╭──
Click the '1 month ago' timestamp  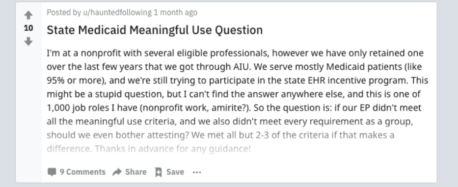[x=175, y=13]
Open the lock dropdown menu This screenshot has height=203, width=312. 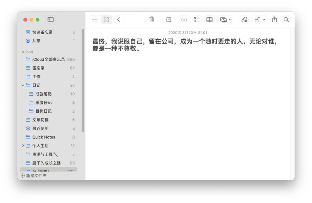pyautogui.click(x=259, y=20)
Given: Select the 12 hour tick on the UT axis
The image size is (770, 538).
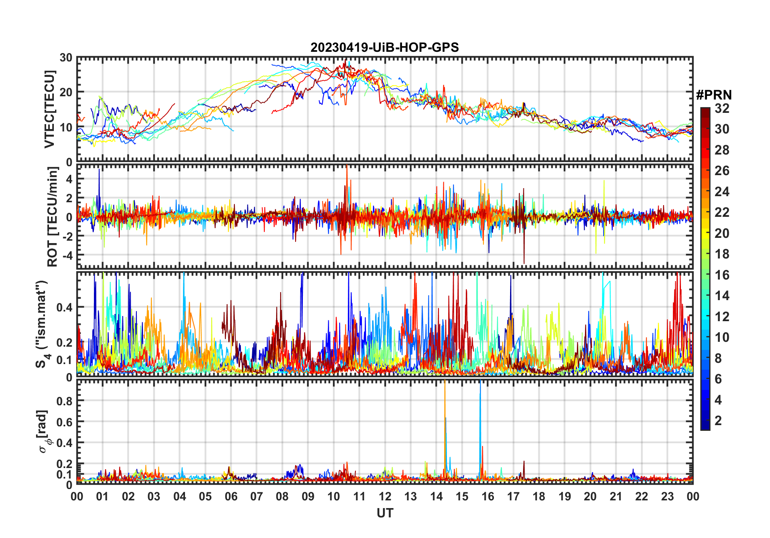Looking at the screenshot, I should (x=385, y=496).
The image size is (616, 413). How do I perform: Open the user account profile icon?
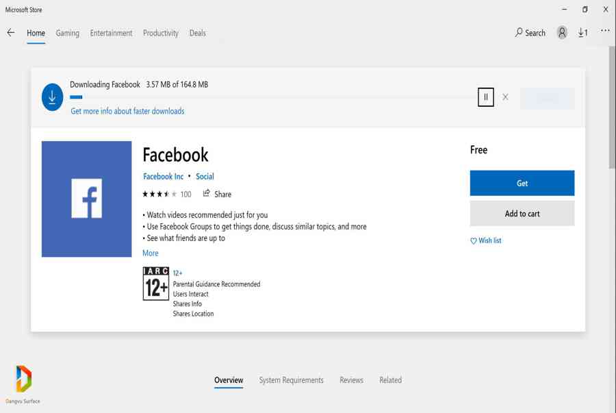click(x=562, y=33)
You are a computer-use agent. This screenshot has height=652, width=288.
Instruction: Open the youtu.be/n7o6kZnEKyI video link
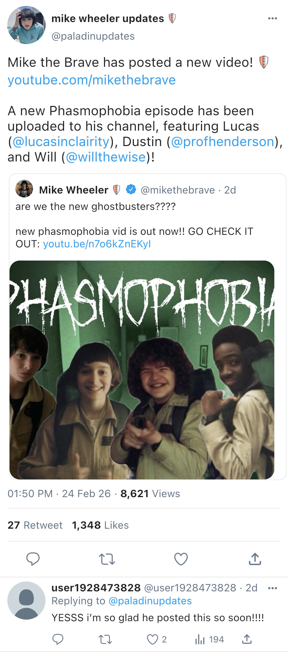(x=97, y=244)
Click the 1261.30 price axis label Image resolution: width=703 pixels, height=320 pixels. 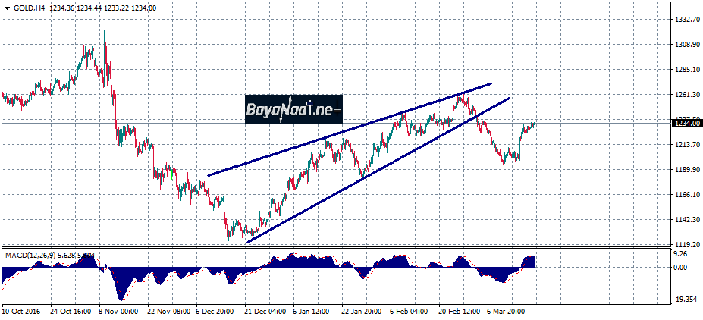(x=685, y=95)
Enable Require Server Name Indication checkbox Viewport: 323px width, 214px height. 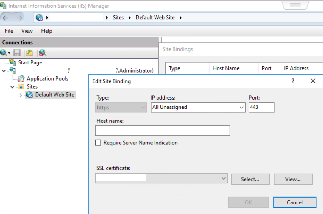(98, 143)
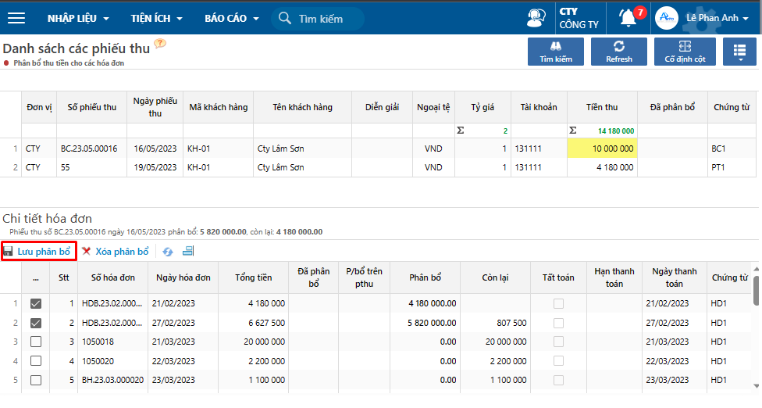The image size is (762, 408).
Task: Click the customer support headset icon
Action: tap(536, 18)
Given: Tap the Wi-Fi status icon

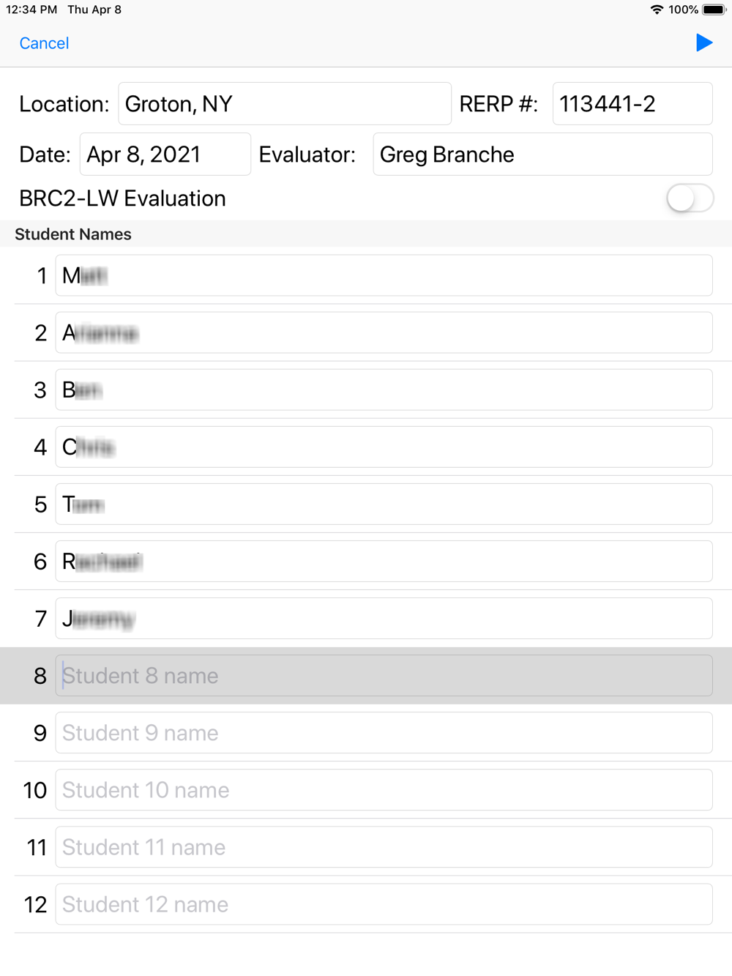Looking at the screenshot, I should (657, 10).
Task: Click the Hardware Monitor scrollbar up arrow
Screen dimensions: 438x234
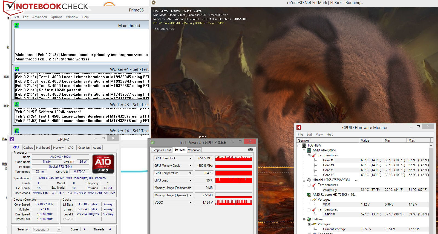Action: pyautogui.click(x=431, y=145)
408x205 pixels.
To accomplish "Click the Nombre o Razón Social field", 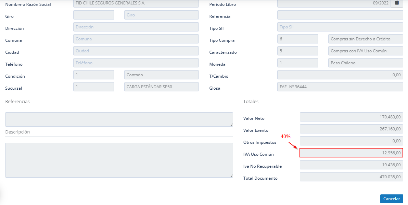I will pos(136,3).
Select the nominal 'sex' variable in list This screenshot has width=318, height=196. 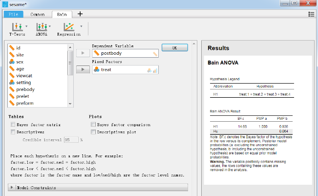[20, 62]
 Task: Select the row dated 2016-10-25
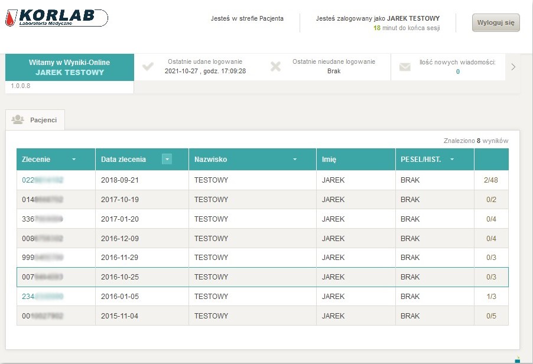click(262, 277)
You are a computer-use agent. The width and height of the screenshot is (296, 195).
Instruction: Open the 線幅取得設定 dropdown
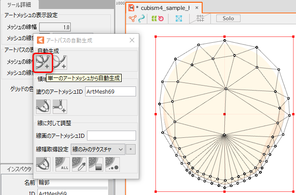click(x=98, y=149)
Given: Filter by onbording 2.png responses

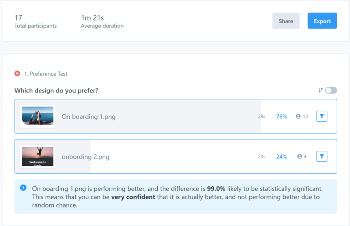Looking at the screenshot, I should pyautogui.click(x=322, y=156).
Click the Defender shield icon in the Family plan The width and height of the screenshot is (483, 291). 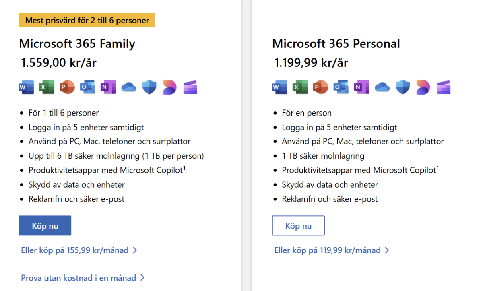(149, 87)
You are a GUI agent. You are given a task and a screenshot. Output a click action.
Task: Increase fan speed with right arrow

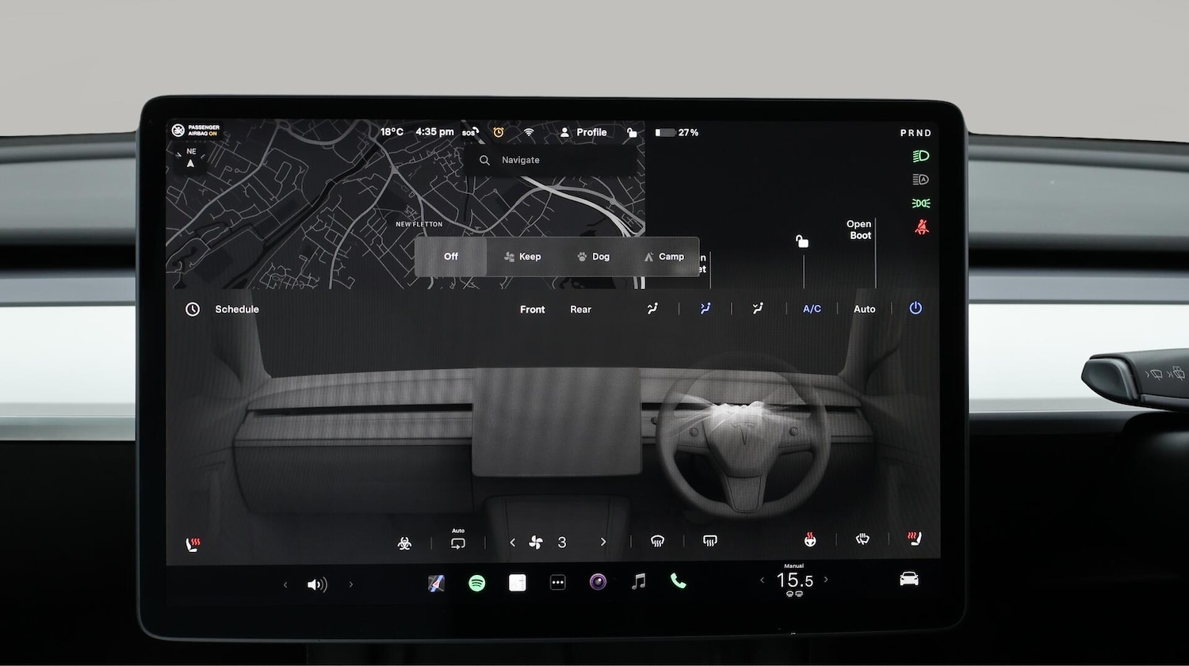603,542
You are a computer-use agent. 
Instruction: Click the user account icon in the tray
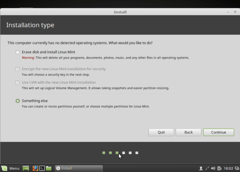[201, 168]
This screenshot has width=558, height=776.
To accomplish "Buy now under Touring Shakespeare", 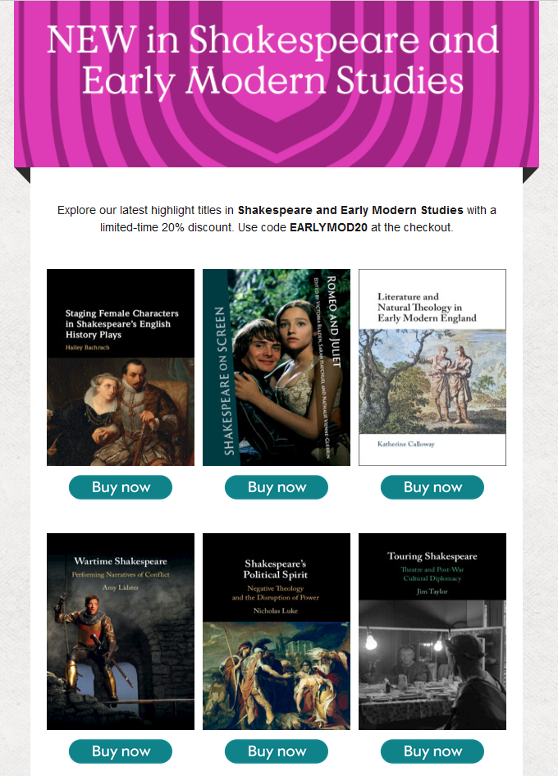I will (x=432, y=751).
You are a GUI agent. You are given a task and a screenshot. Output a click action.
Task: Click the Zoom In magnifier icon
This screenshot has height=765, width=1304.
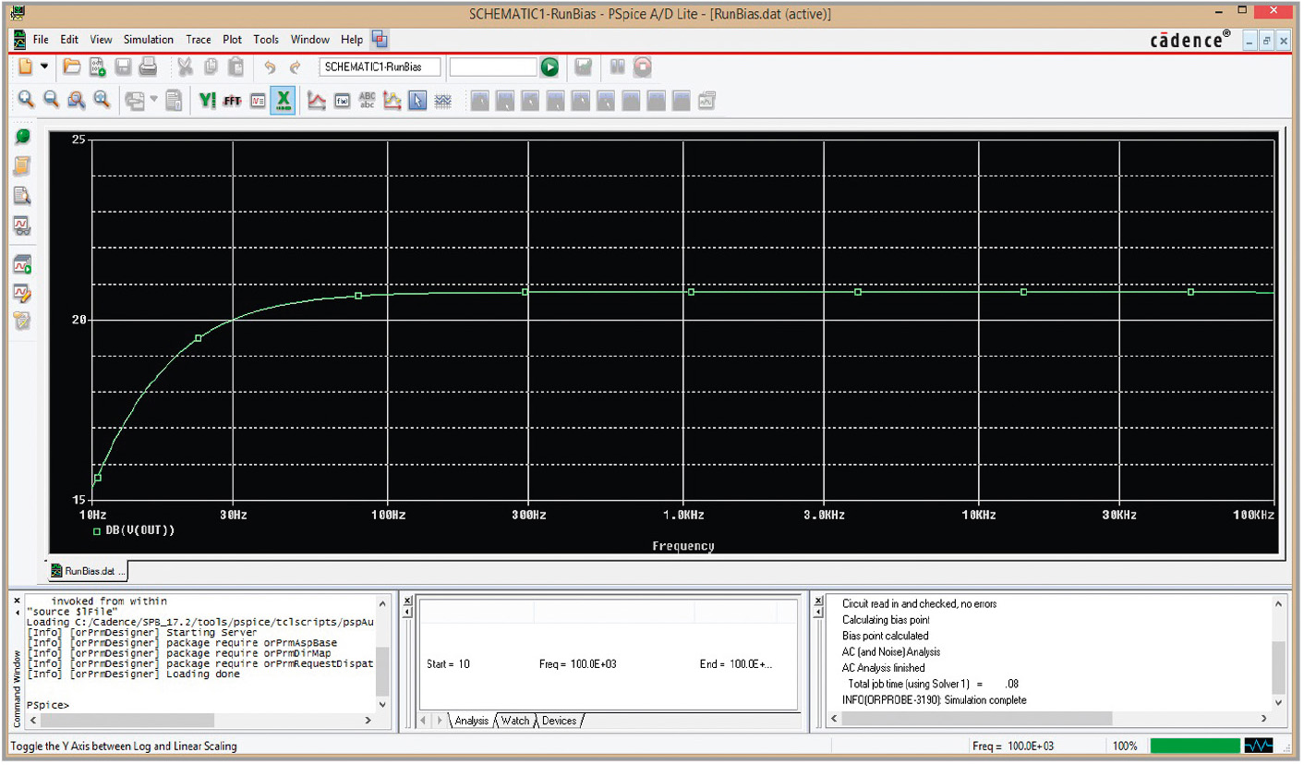coord(27,100)
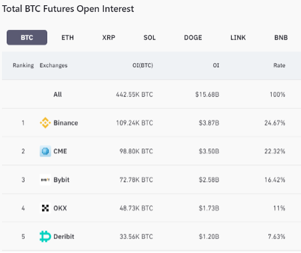Click the Bybit exchange name
Viewport: 301px width, 253px height.
coord(61,180)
╰──
§ **Exercise details**
Go through the data and copy every line that includes "computer".

§ **Result of the exercise**
You are a computer-use agent. This screenshot has height=652, width=288.
You are a computer-use agent. The width and height of the screenshot is (296, 195).
You are a computer-use agent. 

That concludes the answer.